**What is required:**
What appears in the data must be reproduced exactly.

**Source material:**
================

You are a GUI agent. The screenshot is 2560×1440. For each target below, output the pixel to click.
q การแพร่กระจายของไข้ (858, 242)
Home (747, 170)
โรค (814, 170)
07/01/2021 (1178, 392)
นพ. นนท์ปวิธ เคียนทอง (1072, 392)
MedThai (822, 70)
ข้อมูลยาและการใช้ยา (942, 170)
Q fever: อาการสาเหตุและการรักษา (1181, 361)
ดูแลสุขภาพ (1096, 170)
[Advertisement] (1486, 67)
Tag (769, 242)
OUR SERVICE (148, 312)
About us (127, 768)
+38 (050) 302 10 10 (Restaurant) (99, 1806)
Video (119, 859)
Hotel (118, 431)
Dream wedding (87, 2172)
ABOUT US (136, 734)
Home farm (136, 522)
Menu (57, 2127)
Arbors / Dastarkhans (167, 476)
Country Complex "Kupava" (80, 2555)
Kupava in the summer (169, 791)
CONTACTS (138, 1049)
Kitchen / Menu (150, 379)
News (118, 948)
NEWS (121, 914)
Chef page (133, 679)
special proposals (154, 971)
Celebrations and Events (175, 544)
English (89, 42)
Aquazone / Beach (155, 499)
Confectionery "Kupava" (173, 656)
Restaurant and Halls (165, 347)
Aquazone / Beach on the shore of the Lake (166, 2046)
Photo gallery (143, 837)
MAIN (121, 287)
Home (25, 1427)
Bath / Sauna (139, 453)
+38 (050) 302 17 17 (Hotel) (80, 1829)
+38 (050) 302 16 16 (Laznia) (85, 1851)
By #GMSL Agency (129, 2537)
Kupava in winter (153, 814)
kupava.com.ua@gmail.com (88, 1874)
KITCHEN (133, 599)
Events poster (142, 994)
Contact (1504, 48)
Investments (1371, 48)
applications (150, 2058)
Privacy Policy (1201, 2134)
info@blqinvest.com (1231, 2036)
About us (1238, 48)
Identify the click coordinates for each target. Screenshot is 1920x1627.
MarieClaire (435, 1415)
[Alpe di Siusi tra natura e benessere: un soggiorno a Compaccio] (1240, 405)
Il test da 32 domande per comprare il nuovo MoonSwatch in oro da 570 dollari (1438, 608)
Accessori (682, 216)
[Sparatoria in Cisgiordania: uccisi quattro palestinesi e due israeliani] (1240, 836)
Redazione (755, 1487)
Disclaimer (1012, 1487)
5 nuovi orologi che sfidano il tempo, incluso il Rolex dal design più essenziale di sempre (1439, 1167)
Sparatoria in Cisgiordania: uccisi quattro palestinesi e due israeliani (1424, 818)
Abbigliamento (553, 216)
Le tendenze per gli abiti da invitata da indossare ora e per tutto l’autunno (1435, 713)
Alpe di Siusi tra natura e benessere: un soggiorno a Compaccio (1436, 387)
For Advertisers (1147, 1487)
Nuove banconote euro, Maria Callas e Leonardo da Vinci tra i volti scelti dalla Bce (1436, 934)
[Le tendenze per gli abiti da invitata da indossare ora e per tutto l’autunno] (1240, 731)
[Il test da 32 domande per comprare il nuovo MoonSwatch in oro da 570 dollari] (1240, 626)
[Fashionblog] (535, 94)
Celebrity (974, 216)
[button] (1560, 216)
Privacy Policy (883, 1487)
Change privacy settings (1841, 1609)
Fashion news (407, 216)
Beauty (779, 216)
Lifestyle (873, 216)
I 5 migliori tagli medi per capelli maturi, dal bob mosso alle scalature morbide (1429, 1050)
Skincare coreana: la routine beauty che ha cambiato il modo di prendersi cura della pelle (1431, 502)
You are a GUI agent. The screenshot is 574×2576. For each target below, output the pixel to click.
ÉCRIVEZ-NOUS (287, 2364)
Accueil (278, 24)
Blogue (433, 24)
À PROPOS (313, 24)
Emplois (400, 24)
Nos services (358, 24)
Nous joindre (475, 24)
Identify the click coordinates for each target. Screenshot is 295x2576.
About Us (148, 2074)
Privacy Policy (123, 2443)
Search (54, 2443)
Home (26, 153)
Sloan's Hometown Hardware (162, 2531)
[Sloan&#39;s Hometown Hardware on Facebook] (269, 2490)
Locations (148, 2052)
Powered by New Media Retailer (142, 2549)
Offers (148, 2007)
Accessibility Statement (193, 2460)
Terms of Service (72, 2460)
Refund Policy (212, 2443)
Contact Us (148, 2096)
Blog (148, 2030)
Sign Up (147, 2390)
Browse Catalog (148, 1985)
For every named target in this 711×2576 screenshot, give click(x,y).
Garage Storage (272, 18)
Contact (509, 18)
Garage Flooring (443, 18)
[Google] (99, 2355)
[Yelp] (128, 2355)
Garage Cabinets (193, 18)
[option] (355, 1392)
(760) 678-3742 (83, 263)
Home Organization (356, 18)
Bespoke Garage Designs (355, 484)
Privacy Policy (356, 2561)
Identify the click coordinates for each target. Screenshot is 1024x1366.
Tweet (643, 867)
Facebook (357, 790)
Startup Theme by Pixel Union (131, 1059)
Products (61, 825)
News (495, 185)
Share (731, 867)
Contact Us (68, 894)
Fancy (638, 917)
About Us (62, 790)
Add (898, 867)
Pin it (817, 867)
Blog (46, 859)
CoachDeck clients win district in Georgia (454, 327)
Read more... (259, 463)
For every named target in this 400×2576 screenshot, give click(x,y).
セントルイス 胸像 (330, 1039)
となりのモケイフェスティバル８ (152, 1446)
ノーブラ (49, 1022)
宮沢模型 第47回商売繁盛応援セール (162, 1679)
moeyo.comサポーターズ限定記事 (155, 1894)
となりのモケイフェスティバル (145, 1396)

================

**Response area:**
You are a GUI agent. The screenshot is 2560×1440. For each target below, output the pixel to click.
q การแพร่กระจายของไข้ (858, 242)
Home (747, 170)
โรค (814, 170)
07/01/2021 (1178, 392)
นพ. นนท์ปวิธ เคียนทอง (1072, 392)
MedThai (822, 70)
ข้อมูลยาและการใช้ยา (942, 170)
Q fever: อาการสาเหตุและการรักษา (1181, 361)
ดูแลสุขภาพ (1096, 170)
[Advertisement] (1486, 67)
Tag (769, 242)
OUR SERVICE (148, 312)
About us (127, 768)
+38 (050) 302 10 10 (Restaurant) (99, 1806)
Video (119, 859)
Hotel (118, 431)
Dream wedding (87, 2172)
ABOUT US (136, 734)
Home farm (136, 522)
Menu (57, 2127)
Arbors / Dastarkhans (167, 476)
Country Complex "Kupava" (80, 2555)
Kupava in the summer (169, 791)
CONTACTS (138, 1049)
Kitchen / Menu (150, 379)
News (118, 948)
NEWS (121, 914)
Chef page (133, 679)
special proposals (154, 971)
Celebrations and Events (175, 544)
English (89, 42)
Aquazone / Beach (155, 499)
Confectionery "Kupava" (173, 656)
Restaurant and Halls (165, 347)
Aquazone / Beach on the shore of the Lake (166, 2046)
Photo gallery (143, 837)
MAIN (121, 287)
Home (25, 1427)
Bath / Sauna (139, 453)
+38 (050) 302 17 17 (Hotel) (80, 1829)
+38 (050) 302 16 16 (Laznia) (85, 1851)
By #GMSL Agency (129, 2537)
Kupava in winter (153, 814)
kupava.com.ua@gmail.com (88, 1874)
KITCHEN (133, 599)
Events poster (142, 994)
Contact (1504, 48)
Investments (1371, 48)
applications (150, 2058)
Privacy Policy (1201, 2134)
info@blqinvest.com (1231, 2036)
About us (1238, 48)
Identify the click coordinates for each target. Screenshot is 1920x1627.
MarieClaire (435, 1415)
[Alpe di Siusi tra natura e benessere: un soggiorno a Compaccio] (1240, 405)
Il test da 32 domande per comprare il nuovo MoonSwatch in oro da 570 dollari (1438, 608)
Accessori (682, 216)
[Sparatoria in Cisgiordania: uccisi quattro palestinesi e due israeliani] (1240, 836)
Redazione (755, 1487)
Disclaimer (1012, 1487)
5 nuovi orologi che sfidano il tempo, incluso il Rolex dal design più essenziale di sempre (1439, 1167)
Sparatoria in Cisgiordania: uccisi quattro palestinesi e due israeliani (1424, 818)
Abbigliamento (553, 216)
Le tendenze per gli abiti da invitata da indossare ora e per tutto l’autunno (1435, 713)
Alpe di Siusi tra natura e benessere: un soggiorno a Compaccio (1436, 387)
For Advertisers (1147, 1487)
Nuove banconote euro, Maria Callas e Leonardo da Vinci tra i volti scelti dalla Bce (1436, 934)
[Le tendenze per gli abiti da invitata da indossare ora e per tutto l’autunno] (1240, 731)
[Il test da 32 domande per comprare il nuovo MoonSwatch in oro da 570 dollari] (1240, 626)
[Fashionblog] (535, 94)
Celebrity (974, 216)
[button] (1560, 216)
Privacy Policy (883, 1487)
Change privacy settings (1841, 1609)
Fashion news (407, 216)
Beauty (779, 216)
Lifestyle (873, 216)
I 5 migliori tagli medi per capelli maturi, dal bob mosso alle scalature morbide (1429, 1050)
Skincare coreana: la routine beauty che ha cambiato il modo di prendersi cura della pelle (1431, 502)
You are a GUI agent. The screenshot is 574×2576. For each target below, output the pixel to click.
ÉCRIVEZ-NOUS (287, 2364)
Accueil (278, 24)
Blogue (433, 24)
À PROPOS (313, 24)
Emplois (400, 24)
Nos services (358, 24)
Nous joindre (475, 24)
Identify the click coordinates for each target. Screenshot is 295x2576.
About Us (148, 2074)
Privacy Policy (123, 2443)
Search (54, 2443)
Home (26, 153)
Sloan's Hometown Hardware (162, 2531)
[Sloan&#39;s Hometown Hardware on Facebook] (269, 2490)
Locations (148, 2052)
Powered by New Media Retailer (142, 2549)
Offers (148, 2007)
Accessibility Statement (193, 2460)
Terms of Service (72, 2460)
Refund Policy (212, 2443)
Contact Us (148, 2096)
Blog (148, 2030)
Sign Up (147, 2390)
Browse Catalog (148, 1985)
For every named target in this 711×2576 screenshot, give click(x,y).
Garage Storage (272, 18)
Contact (509, 18)
Garage Flooring (443, 18)
[Google] (99, 2355)
[Yelp] (128, 2355)
Garage Cabinets (193, 18)
[option] (355, 1392)
(760) 678-3742 (83, 263)
Home Organization (356, 18)
Bespoke Garage Designs (355, 484)
Privacy Policy (356, 2561)
Identify the click coordinates for each target. Screenshot is 1024x1366.
Tweet (643, 867)
Facebook (357, 790)
Startup Theme by Pixel Union (131, 1059)
Products (61, 825)
News (495, 185)
Share (731, 867)
Contact Us (68, 894)
Fancy (638, 917)
About Us (62, 790)
Add (898, 867)
Pin it (817, 867)
Blog (46, 859)
CoachDeck clients win district in Georgia (454, 327)
Read more... (259, 463)
For every named target in this 400×2576 screenshot, give click(x,y).
セントルイス 胸像 (330, 1039)
となりのモケイフェスティバル８ (152, 1446)
ノーブラ (49, 1022)
宮沢模型 第47回商売繁盛応援セール (162, 1679)
moeyo.comサポーターズ限定記事 (155, 1894)
となりのモケイフェスティバル (145, 1396)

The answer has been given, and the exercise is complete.